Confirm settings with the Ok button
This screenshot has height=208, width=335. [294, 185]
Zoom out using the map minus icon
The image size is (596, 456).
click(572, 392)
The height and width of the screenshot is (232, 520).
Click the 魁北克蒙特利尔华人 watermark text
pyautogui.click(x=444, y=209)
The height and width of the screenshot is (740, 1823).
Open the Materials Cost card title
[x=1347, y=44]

•••

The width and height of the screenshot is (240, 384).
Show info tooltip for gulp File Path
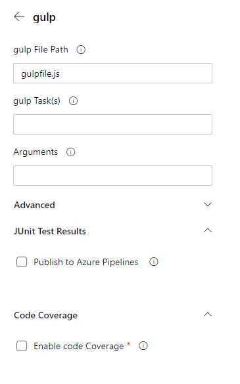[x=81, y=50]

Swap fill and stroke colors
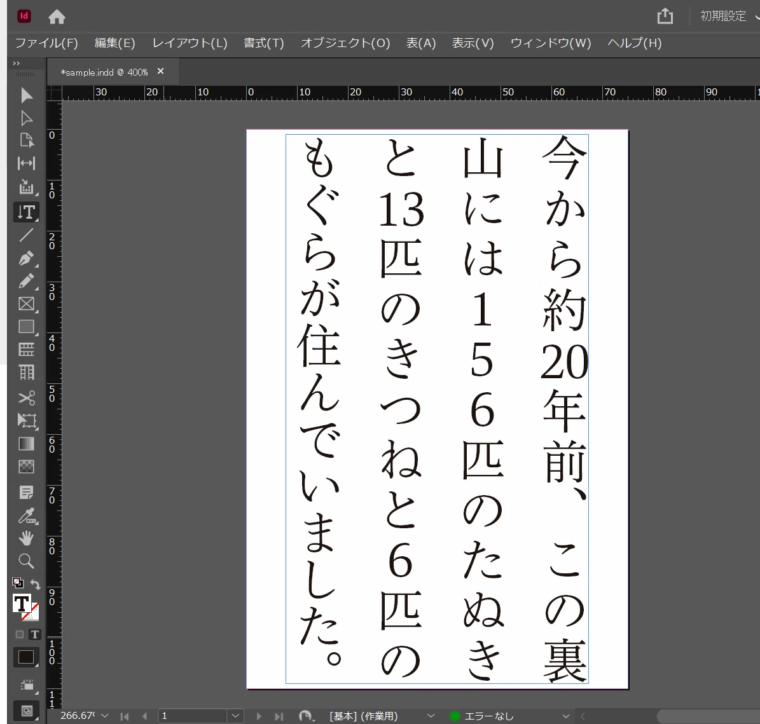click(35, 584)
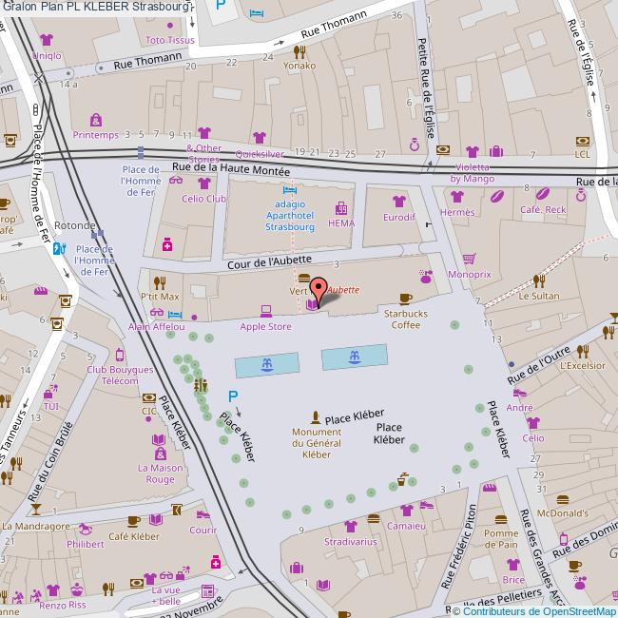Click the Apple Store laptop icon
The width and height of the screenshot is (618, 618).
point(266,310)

•••

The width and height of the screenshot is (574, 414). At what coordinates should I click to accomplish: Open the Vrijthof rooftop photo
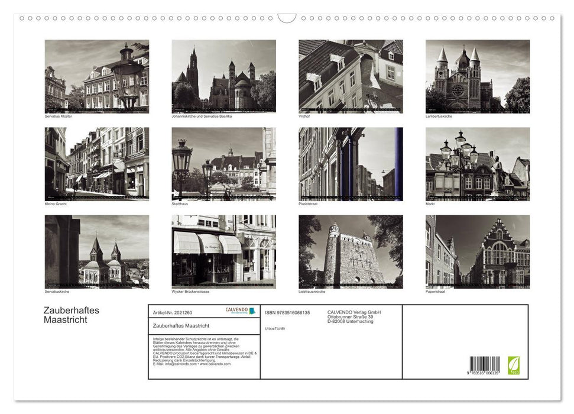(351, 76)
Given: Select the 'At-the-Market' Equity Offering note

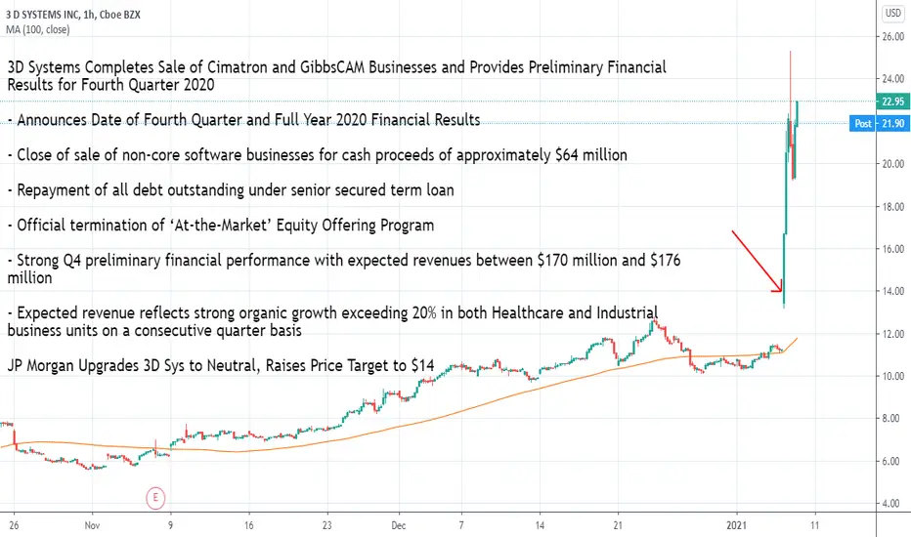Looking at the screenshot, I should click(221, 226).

•••

• _YOUR GOAL_: Look through the entries above and quote exactly the lines from the line with "Confirm settings with the Ok button" to the line with "The height and width of the screenshot is (740, 1823).", counting both of those lines.

• _SOLUTION FOR THIS EXERCISE_:
Confirm settings with the Ok button
This screenshot has height=208, width=335. [294, 185]
Zoom out using the map minus icon
The image size is (596, 456).
click(572, 392)
The height and width of the screenshot is (232, 520).
Click the 魁北克蒙特利尔华人 watermark text
pyautogui.click(x=444, y=209)
The height and width of the screenshot is (740, 1823).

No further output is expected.